## SOURCE EXTRACT:
---------------

CSV Extractor Algorithm

The CSV Extractor produces an RDF representation of a CSV file compliant with the RFC 4180 and that foresees an header. Such extractor relies on the presence of an header to use the named fields as RDF properties. Field delimiter could be automatically guessed or specified via Apache Any23 Configuration.

Given a document with URL url, Apache Any23 uses the following algorithm to extract RDF:

  • It tries to guess the fields delimiter and to detect the header
  • for each field name:
    • if name is a valid URI keep it as an URI since could be derefenceable.
    • if name is not a valid URI, the associated RDF Property URI propUri will be in the form of: url concatenated name
    • add label statement: propUri rdfs:label name
    • add column index statement: propUri <http://vocab.sindice.net/csv/rowPosition> index
  • for each row:
    • add RDFS type statement: <url/row/index> rdfs:type <http://vocab.sindice.net/csv/Row>, where index is the column index number.

---------------

## RECORDED INFORMATION:
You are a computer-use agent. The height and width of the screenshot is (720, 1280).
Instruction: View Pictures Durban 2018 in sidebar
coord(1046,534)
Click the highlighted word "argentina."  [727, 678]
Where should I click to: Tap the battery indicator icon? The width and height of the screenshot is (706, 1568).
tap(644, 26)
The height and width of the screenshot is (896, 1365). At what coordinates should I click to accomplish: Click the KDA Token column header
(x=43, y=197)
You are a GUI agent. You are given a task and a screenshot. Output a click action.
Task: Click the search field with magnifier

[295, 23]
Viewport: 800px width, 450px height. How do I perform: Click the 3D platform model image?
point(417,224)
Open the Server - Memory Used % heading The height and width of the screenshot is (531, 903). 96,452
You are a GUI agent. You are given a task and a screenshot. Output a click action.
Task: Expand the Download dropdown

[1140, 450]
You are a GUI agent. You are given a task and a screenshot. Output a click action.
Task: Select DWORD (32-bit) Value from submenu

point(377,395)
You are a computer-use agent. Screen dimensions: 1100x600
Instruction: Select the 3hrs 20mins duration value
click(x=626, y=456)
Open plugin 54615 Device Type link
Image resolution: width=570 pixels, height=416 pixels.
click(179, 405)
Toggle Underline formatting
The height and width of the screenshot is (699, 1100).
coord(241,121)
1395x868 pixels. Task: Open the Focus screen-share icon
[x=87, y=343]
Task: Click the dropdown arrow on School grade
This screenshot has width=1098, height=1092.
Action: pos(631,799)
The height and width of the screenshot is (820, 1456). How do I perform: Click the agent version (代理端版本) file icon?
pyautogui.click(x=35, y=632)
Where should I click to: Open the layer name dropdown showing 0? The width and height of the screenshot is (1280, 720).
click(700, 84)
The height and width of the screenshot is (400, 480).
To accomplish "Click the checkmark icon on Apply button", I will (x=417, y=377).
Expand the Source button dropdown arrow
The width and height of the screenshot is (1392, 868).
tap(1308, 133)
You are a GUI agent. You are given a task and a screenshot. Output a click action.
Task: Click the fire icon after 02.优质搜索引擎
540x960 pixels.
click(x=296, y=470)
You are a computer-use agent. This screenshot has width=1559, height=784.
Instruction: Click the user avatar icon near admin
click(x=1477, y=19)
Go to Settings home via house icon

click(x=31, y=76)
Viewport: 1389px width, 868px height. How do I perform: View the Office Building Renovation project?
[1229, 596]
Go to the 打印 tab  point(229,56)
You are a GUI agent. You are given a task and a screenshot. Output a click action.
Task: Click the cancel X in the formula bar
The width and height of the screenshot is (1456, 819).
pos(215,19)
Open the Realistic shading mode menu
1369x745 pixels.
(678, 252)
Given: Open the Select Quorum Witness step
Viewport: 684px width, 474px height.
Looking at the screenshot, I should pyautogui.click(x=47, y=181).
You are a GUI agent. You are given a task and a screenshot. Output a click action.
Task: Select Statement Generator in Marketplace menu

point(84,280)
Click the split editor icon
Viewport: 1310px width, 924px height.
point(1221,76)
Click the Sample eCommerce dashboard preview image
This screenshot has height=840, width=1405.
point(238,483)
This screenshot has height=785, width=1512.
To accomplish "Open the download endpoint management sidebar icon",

---------------

## OBJECTIVE:
Reproduce the stretch of the CSV Extractor description from "The CSV Extractor" through "Apache Any23 Configuration.". Work from the CSV Extractor description alone.

## OUTPUT OF THE TASK:
The CSV Extractor produces an RDF representation of a CSV file compliant with the RFC 4180 and that foresees an header. Such extractor relies on the presence of an header to use the named fields as RDF properties. Field delimiter could be automatically guessed or specified via Apache Any23 Configuration.